DATA PROVIDED:
+ + + + + + +

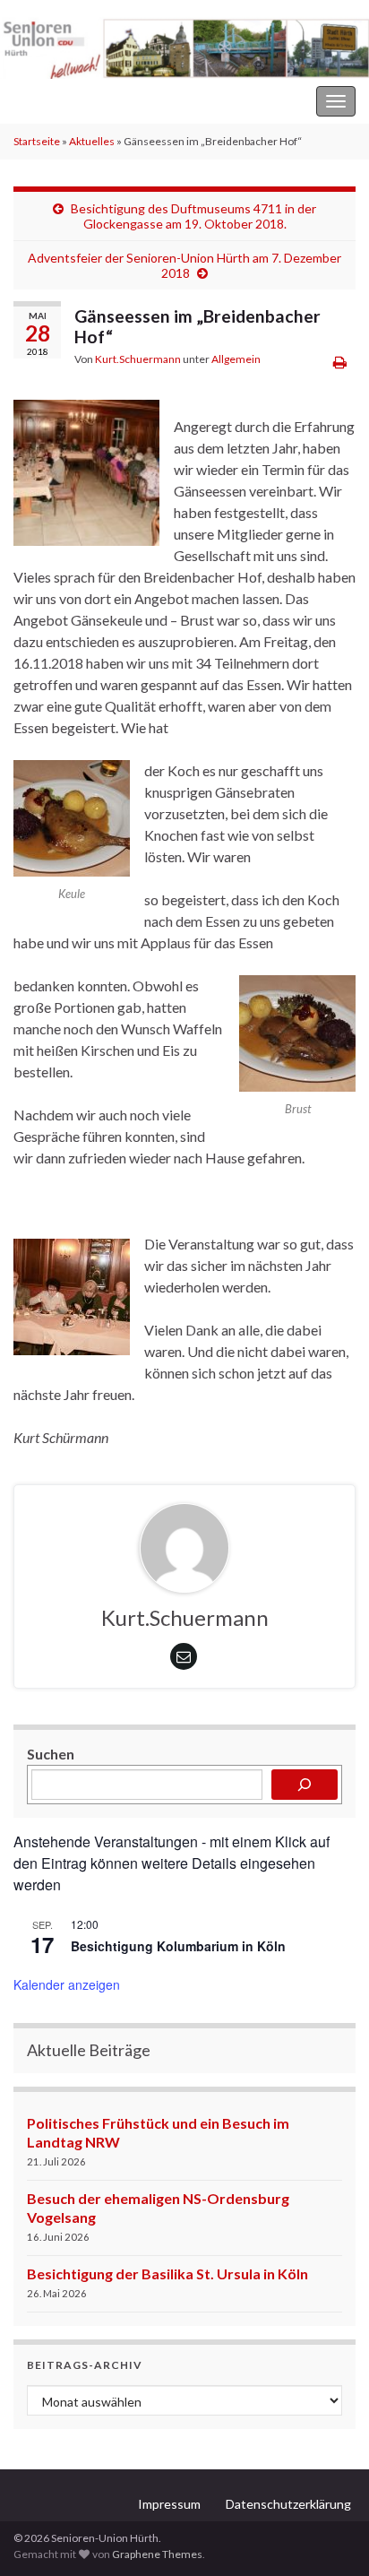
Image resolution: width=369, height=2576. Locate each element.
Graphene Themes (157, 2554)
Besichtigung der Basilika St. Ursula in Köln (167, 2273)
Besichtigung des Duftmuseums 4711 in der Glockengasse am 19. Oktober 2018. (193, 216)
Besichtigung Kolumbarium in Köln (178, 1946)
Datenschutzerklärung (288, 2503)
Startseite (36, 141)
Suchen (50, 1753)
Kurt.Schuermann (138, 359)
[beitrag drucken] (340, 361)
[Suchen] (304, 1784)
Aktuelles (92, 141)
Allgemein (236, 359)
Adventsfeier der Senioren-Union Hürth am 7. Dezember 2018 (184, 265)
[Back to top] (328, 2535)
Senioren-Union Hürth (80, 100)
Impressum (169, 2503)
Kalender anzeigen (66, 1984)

+ + + + + + +

WHAT TO PRODUCE: Taking the line that contains "Datenschutzerklärung (288, 2503)" as the starting point, copy every line through the end of the listing exactly, and write nothing further.

EXERCISE OUTPUT:
Datenschutzerklärung (288, 2503)
Startseite (36, 141)
Suchen (50, 1753)
Kurt.Schuermann (138, 359)
[beitrag drucken] (340, 361)
[Suchen] (304, 1784)
Aktuelles (92, 141)
Allgemein (236, 359)
Adventsfeier der Senioren-Union Hürth am 7. Dezember 2018 (184, 265)
[Back to top] (328, 2535)
Senioren-Union Hürth (80, 100)
Impressum (169, 2503)
Kalender anzeigen (66, 1984)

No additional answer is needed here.